Exercise input START

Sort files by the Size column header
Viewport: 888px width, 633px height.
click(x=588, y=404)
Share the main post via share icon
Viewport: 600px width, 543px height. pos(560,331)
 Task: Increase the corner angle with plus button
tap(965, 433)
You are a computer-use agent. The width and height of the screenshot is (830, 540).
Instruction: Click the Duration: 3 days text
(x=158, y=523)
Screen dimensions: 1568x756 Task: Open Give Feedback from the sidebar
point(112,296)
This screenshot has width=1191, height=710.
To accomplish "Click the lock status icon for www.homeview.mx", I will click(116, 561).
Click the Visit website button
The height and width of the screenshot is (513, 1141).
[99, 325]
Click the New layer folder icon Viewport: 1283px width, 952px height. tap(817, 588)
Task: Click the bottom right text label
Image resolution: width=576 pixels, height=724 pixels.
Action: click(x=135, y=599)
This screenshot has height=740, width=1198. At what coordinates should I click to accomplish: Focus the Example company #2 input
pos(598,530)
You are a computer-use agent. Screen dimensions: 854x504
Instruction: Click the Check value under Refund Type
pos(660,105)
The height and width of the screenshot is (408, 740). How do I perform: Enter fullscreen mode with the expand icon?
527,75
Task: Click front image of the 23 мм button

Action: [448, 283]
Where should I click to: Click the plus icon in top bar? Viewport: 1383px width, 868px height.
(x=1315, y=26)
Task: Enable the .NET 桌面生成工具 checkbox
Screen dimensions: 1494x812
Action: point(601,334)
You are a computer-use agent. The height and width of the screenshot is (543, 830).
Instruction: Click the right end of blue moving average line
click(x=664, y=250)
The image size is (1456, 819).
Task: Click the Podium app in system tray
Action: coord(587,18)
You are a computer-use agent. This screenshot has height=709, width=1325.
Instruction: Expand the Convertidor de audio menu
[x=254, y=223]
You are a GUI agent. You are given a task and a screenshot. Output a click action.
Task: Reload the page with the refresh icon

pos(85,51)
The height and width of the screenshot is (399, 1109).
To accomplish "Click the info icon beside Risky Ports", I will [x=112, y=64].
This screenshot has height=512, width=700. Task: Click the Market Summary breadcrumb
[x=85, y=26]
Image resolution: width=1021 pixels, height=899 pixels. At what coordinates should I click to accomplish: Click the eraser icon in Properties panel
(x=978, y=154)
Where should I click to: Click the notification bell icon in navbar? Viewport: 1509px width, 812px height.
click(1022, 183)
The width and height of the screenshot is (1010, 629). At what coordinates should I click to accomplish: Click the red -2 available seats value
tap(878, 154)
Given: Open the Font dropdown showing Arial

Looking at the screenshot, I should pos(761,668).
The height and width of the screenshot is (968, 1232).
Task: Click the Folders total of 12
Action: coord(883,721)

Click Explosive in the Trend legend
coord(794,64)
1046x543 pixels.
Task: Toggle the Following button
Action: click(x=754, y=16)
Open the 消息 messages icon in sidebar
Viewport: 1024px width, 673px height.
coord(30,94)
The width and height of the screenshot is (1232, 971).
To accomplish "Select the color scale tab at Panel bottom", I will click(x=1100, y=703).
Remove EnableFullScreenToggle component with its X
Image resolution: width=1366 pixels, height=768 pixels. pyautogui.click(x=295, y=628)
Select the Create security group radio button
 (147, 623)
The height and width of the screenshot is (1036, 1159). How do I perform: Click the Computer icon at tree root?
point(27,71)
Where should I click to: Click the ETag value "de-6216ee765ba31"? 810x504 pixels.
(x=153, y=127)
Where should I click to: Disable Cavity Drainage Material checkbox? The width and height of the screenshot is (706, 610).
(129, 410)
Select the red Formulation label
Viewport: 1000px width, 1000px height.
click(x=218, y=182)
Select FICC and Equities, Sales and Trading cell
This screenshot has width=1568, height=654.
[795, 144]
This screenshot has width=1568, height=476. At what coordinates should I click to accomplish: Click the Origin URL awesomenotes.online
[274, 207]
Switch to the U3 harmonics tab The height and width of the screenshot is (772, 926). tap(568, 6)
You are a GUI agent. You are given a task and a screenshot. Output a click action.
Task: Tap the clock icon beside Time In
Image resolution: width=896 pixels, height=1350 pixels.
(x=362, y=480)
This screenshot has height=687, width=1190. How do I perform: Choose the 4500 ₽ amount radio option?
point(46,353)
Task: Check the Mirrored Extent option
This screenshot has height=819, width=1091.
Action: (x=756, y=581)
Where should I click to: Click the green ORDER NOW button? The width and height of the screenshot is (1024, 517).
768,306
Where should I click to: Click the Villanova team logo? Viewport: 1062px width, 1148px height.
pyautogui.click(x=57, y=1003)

Exercise input END

- Exercise description -
Take from the listing above each line that contains the string "beside".

- Task answer -
To accomplish "Click the info icon beside Risky Ports", I will [x=112, y=64].
Task: Tap the clock icon beside Time In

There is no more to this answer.